In a corner of the Cloisters Museum in New York, there’s a small triptych showing the angel announcing the birth of Christ to Mary. The most striking features of the Merode Altarpiece, from the 1420’s, are its light, airy color palette, its rich network of religious symbols, and its complexity — the whole foreground, for instance, is made up of intricate garment folds.
The overwhelming color in Michelangelo Merisi da Caravaggio’s 1608 Annunciation, on the other hand, is black, and the focus is on a single gesture. At the center of the painting, the angel’s small, white index finger curls mysteriously out of the black over Mary’s head. It is tense and dramatic, and that drama is perfectly intelligible to modern eyes.

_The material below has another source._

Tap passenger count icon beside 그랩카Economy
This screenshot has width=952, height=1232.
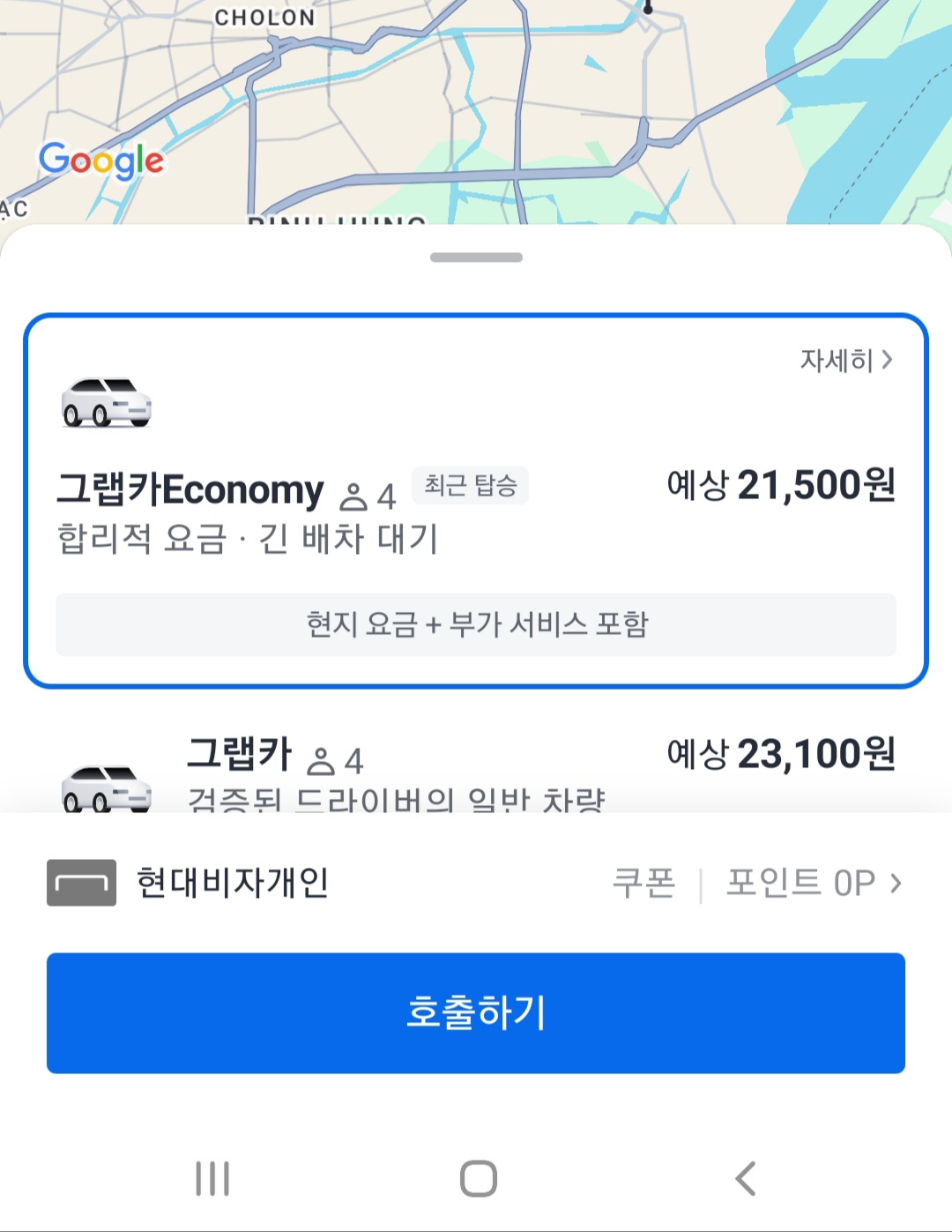[353, 497]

Renaissance vocal music also witnessed this kind of evolution from medieval sensibilities toward increasingly contemporary forms of drama and expression. The music of the early Renaissance can be alluringly complex but remote from contemporary taste, while the music of the 16th century speaks more and more to modern understandings of musical emotion.
Take for instance, the “Gloria” from Johannes Ockhegem’s 15th-century Missa Prolationum, famously based on an elaborate music-theoretical concept (the mensuration canon), and compare it to the “Gloria” of Josquin des Prez’s Pange Lingua Mass (1515). Where Ockeghem’s piece is the restrained, esoteric work of a disciplined musical mind, Josquin’s work can readily dazzle contemporary hearers with its limpid melodies, an assortment of effects that clearly dramatize the text (see, for example, the setting of the line “suscipe deprecationem nostram” about ¾ of the way through), and a totally thrilling conclusion.
There is in fact, a whole universe of different affects in the music of this period; irreverent humor (Lassus’ “Quant mon mary vient de dehors”), poetic eros (Arcadelt, “Il bianco e dolce cigno”), onomatopoetic play (Janequin’s “La Bataille”), and religious feelings ranging from the totally sober (Palestrina) to the totally lavish (Gabrieli). And there is a range and diversity of contemporary performing styles, too, ranging from the studious (The King’s Singers) to the outrageous (Ensemble Clément Janequin). This guide aims to offer a window into this dynamic and diverse period of musical evolution, and the equally dynamic and diverse ways in which performers have aimed to bring it to life.